Woe to you, scribes and Pharisees, hypocrites! For you clean the outside of the cup and the plate, but inside they are full of greed and self-indulgence. You blind Pharisee! First clean the inside of the cup and the plate, that the outside also may be clean (Matt 23:25-26).

While Jesus was speaking, a Pharisee asked him to dine with him, so he went in and reclined at table. The Pharisee was astonished to see that he did not first wash before dinner. And the Lord said to him, “Now you Pharisees cleanse the outside of the cup and of the dish, but inside you are full of greed and wickedness. You fools! Did not he who made the outside make the inside also? But give as alms those things that are within, and behold, everything is clean for you (Luke 11:37-41).

Do not be conformed to this world, but be transformed by the renewal of your mind, that by testing you may discern what is the will of God, what is good and acceptable and perfect (Rom 12:2).

For a long time, I’ve been curious as to just what Jesus was saying in Matt 23 and Luke 11. It’s always been very clear to me that he’s calling the Pharisees hypocrites (I mean, he says it straight out), but I’ve always felt like I was missing something about the illustration of the cup and dish.

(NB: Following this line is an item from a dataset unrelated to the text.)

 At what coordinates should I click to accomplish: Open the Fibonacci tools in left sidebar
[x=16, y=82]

The other day, the Spirit brought it again to mind in a new context. This is something God does from time to time. After all, Jesus even said the Spirit would do it in John 14:26: “But the Helper, the Holy Spirit, whom the Father will send in my name, he will teach you all things and bring to your remembrance all that I have said to you.” So be ready for—and expect!—the Spirit to teach you new things about the teachings of Jesus, because that’s part of the reason God sent Him to you in the first place.

Anyway, the Spirit showed me that Jesus is really describing what following him is like. The Pharisees try so hard to make their outsides clean: they tithe rigorously, they do everything the Law commands and they do nothing the Law tells them not to do. They even “built a hedge around the Law”—that is, they created stricter rules so you won’t accidentally slip up and disobey.

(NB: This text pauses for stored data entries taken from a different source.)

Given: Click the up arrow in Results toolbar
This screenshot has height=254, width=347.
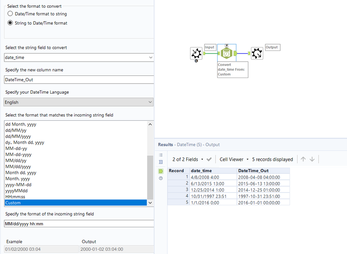Looking at the screenshot, I should point(303,159).
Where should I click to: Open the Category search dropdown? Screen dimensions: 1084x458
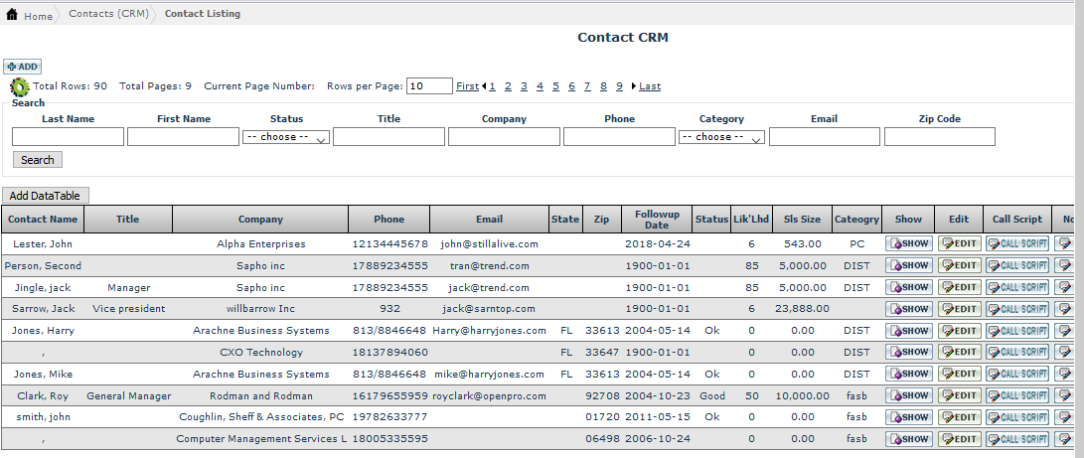click(x=721, y=137)
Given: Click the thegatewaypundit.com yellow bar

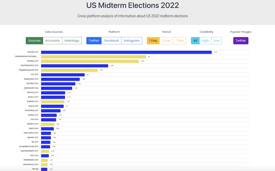Looking at the screenshot, I should click(69, 70).
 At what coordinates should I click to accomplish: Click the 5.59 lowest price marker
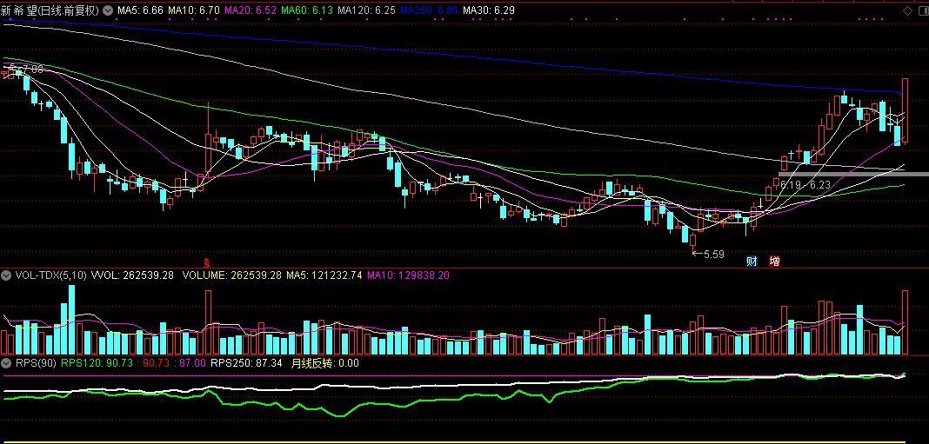click(712, 255)
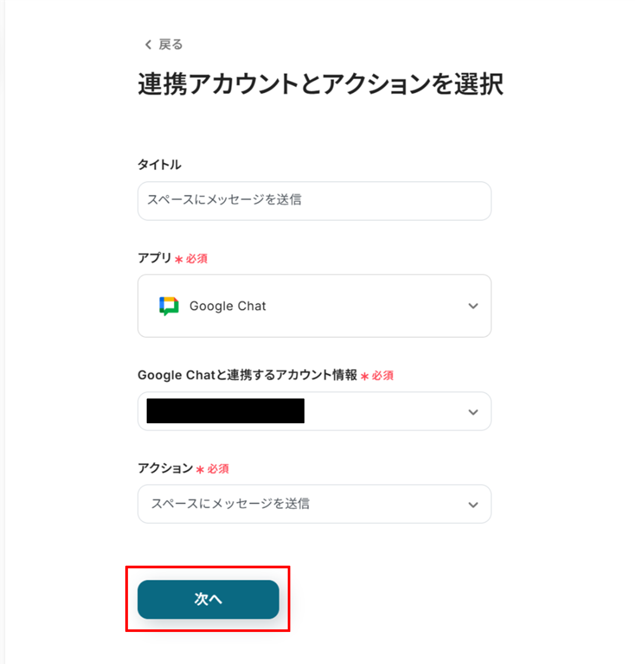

For example, God commanded in Deut 14:21, “You shall not boil a young goat in its mother’s milk.” Now, God had a reason for forbidding that specific practice: boiling a kid in its mother’s milk was a pagan sacrificial practice. So this law isn’t even really a dietary restriction, but an explicit commandment against a specific idolatrous practice. But then people asked, “How do we make sure we never accidentally do this?” And the answer was: Don’t ever have any meat with any dairy product. The odds are extremely low that the milk in the dairy product is from the mother of the meat—especially since, with beef, milk cattle and meat cattle come from different breeds, not to mention the law specifically mentions a young goat and has nothing to do with bovines—but nevertheless, cheeseburgers will never be kosher. Just in case.

This is how huge of an extent the Pharisees went to make sure they never transgressed any commandment. Their outsides were sparkling clean.

But they failed to fulfill the interior Law in Deut 6:6: You shall love the Lord your God with all your heart and with all your soul and with all your might. Because remember, as God expressed through Jeremiah, “The heart is deceitful above all things, and desperately sick; who can understand it?”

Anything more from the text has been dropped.